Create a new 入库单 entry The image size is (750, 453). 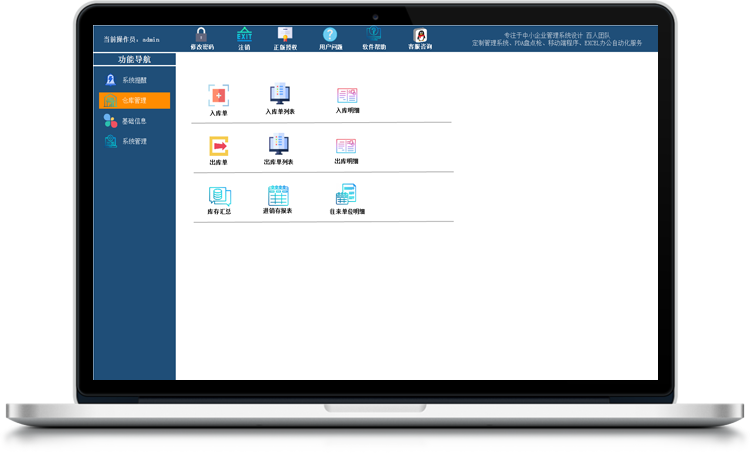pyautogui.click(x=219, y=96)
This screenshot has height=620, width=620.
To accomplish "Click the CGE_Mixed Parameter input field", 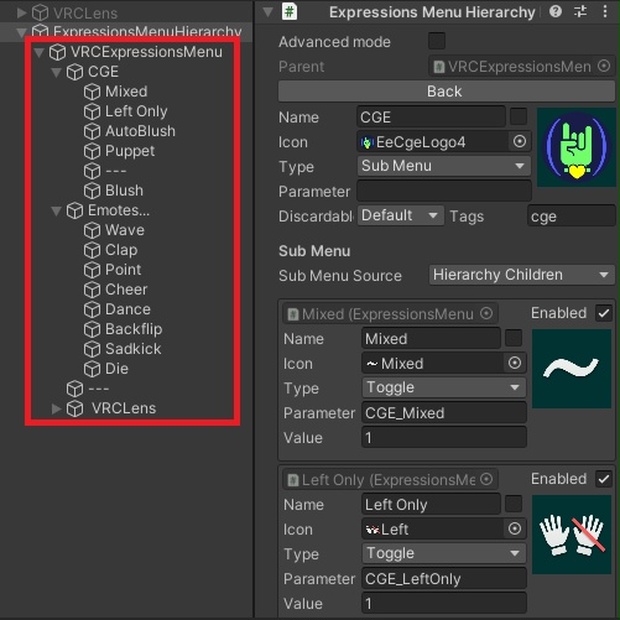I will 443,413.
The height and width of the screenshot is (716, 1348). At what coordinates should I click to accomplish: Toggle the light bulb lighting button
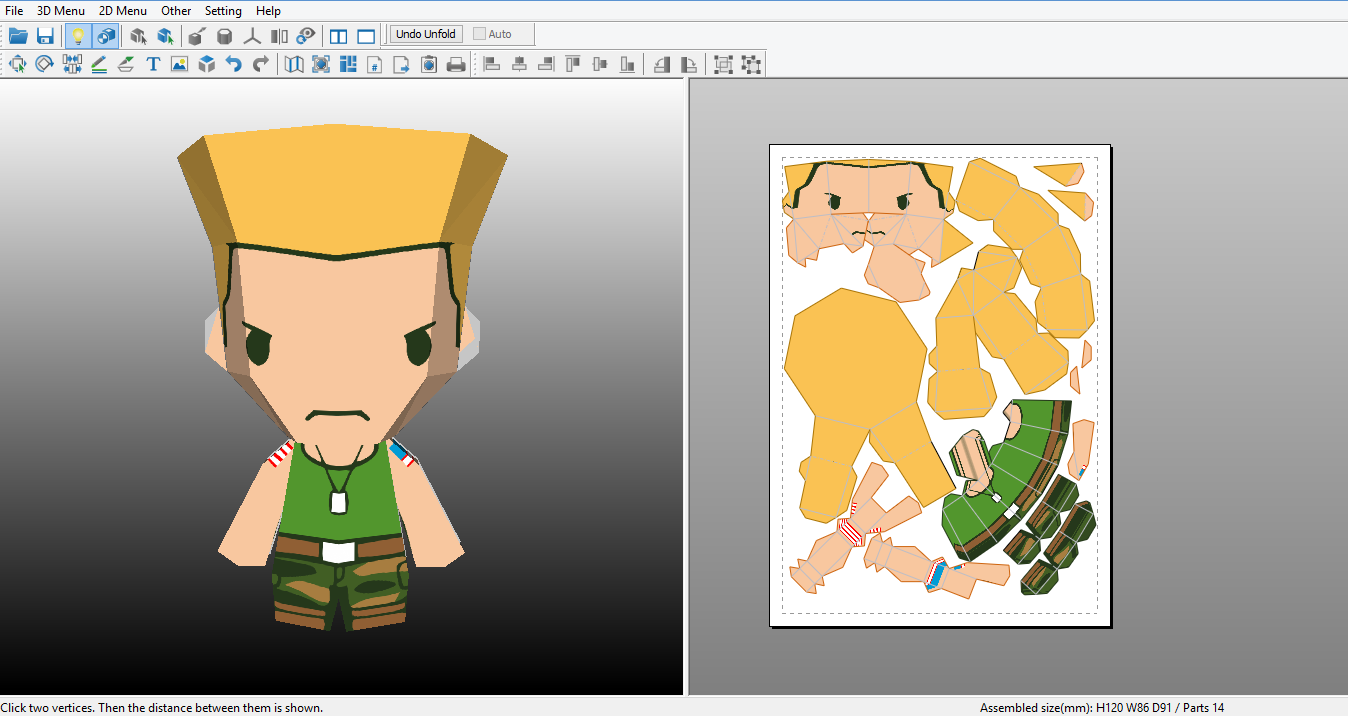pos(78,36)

DIRECTION
Pick out and copy every line of the material above that contains the word "screenshot", matching case exactly.

WORKED SOLUTION
This screenshot has height=620, width=620.
The height and width of the screenshot is (716, 1348). At what coordinates should I click to accomplish: Toggle the light bulb lighting button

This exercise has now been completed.